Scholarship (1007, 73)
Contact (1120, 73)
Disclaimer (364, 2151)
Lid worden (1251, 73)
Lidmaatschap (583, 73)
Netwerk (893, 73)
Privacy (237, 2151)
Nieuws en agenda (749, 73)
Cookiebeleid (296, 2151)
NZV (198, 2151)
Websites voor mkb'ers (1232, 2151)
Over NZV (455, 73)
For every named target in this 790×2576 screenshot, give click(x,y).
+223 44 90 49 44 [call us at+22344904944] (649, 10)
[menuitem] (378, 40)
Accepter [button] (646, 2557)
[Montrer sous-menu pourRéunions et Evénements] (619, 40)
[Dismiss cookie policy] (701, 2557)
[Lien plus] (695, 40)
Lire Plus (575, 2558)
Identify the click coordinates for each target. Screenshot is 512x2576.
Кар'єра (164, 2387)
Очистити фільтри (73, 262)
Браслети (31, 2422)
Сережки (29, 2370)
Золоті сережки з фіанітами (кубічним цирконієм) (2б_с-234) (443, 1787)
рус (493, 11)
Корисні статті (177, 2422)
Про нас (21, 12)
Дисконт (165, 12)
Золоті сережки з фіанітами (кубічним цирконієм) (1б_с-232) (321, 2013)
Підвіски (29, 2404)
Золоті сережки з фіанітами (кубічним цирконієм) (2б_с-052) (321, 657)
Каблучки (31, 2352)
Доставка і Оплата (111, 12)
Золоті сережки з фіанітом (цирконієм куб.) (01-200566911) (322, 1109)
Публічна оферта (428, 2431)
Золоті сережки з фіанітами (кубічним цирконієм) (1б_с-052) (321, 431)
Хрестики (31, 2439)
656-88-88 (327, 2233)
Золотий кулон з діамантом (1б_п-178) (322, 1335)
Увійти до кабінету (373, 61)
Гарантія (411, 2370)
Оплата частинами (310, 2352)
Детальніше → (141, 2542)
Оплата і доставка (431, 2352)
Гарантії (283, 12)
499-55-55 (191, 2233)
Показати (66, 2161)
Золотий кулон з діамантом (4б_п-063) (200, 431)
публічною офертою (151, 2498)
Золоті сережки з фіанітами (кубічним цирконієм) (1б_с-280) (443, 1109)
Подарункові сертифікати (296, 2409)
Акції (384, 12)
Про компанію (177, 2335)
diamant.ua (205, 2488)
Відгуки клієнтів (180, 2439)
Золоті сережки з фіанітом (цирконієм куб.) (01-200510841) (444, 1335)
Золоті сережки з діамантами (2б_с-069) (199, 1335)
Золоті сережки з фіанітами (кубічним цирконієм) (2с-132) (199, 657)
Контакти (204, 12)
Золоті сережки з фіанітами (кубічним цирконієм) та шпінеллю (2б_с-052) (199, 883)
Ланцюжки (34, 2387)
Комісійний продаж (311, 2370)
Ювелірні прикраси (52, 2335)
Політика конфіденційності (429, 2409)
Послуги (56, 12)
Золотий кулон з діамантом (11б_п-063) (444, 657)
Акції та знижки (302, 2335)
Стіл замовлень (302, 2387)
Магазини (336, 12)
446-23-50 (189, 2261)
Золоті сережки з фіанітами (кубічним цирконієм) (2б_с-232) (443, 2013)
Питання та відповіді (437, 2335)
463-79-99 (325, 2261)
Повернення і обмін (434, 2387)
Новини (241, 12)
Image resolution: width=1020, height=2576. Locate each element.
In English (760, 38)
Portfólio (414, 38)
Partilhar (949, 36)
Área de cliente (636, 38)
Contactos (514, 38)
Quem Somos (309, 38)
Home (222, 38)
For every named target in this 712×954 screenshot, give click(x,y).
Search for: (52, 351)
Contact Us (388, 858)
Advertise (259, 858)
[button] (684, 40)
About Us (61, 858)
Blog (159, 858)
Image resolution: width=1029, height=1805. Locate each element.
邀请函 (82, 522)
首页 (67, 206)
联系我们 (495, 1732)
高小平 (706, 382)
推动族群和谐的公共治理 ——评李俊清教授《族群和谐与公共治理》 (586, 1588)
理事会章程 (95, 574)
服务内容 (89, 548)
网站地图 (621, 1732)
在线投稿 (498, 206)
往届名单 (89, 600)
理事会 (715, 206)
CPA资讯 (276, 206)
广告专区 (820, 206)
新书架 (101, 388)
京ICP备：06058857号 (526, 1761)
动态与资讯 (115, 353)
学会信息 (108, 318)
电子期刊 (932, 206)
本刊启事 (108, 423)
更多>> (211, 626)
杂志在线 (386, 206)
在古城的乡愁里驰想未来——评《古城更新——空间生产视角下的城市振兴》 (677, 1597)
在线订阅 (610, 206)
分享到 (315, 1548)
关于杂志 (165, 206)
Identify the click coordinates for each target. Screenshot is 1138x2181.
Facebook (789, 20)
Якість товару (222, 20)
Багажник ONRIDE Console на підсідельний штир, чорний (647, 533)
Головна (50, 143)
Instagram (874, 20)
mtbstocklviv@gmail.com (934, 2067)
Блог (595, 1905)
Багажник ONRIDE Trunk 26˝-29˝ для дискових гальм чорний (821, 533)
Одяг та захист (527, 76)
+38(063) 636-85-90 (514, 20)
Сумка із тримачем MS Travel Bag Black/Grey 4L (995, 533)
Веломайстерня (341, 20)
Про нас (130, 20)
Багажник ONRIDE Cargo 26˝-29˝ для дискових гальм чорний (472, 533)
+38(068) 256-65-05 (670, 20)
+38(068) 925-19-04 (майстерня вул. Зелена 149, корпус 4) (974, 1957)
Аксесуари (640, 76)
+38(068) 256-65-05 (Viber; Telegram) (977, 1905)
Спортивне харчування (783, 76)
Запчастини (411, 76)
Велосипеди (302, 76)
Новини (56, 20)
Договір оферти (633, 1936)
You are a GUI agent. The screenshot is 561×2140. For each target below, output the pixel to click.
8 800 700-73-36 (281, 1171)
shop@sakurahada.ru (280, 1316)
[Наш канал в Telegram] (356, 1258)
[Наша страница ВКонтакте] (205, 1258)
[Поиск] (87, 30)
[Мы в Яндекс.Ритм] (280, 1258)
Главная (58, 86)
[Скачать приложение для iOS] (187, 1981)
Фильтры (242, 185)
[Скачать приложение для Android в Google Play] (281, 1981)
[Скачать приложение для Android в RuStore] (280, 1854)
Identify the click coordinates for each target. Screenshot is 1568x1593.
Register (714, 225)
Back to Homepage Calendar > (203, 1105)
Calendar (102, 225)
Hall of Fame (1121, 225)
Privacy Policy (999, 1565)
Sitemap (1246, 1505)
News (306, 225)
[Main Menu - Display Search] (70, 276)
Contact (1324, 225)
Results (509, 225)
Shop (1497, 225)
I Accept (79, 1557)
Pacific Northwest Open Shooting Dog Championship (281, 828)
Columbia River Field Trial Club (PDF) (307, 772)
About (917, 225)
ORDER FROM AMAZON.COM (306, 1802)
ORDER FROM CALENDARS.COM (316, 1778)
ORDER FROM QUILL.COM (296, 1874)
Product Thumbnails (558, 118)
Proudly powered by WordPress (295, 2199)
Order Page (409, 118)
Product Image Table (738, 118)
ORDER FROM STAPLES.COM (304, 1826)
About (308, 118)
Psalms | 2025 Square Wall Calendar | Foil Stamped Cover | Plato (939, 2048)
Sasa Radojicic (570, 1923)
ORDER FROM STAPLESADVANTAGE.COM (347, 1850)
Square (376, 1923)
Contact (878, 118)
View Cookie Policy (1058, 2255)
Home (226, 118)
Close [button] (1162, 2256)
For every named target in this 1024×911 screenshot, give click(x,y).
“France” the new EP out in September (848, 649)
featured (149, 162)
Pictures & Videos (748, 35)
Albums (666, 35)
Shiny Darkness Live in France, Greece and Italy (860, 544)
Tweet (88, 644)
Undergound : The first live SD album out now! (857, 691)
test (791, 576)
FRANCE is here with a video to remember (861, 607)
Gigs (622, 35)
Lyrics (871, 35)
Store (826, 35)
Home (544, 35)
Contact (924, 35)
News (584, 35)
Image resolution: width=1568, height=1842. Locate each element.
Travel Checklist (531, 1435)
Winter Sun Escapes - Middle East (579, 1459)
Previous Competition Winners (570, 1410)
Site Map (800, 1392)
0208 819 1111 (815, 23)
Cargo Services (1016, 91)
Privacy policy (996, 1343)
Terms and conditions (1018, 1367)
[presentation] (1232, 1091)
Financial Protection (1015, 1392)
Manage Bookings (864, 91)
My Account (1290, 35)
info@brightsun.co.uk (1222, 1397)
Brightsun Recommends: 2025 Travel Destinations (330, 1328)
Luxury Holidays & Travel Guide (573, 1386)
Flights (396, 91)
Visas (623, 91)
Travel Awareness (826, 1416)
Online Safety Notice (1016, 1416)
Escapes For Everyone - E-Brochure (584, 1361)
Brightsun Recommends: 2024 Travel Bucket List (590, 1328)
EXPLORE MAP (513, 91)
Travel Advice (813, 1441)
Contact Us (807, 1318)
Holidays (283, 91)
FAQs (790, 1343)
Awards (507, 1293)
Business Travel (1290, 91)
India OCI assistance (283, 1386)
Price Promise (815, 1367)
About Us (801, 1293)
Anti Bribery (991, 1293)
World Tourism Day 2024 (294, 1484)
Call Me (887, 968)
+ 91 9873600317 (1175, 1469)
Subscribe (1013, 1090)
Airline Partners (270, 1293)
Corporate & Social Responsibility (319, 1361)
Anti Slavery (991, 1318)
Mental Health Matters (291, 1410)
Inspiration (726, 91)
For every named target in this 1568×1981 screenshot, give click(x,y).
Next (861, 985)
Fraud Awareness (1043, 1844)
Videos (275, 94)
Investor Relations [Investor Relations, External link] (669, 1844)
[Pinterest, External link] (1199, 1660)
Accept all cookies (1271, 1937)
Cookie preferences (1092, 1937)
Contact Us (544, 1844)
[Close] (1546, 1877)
════════════════
### TASK PROMPT
Convert the rows from the one containing "Cargo Services (1016, 91)" up to and including the one containing "Travel Awareness (826, 1416)" into a JSON list of strings, one string per row, leaving out any blank rows.

### OUTPUT OF THE EXERCISE
[
  "Cargo Services (1016, 91)",
  "Privacy policy (996, 1343)",
  "Terms and conditions (1018, 1367)",
  "[presentation] (1232, 1091)",
  "Financial Protection (1015, 1392)",
  "Manage Bookings (864, 91)",
  "My Account (1290, 35)",
  "info@brightsun.co.uk (1222, 1397)",
  "Brightsun Recommends: 2025 Travel Destinations (330, 1328)",
  "Luxury Holidays & Travel Guide (573, 1386)",
  "Flights (396, 91)",
  "Visas (623, 91)",
  "Travel Awareness (826, 1416)"
]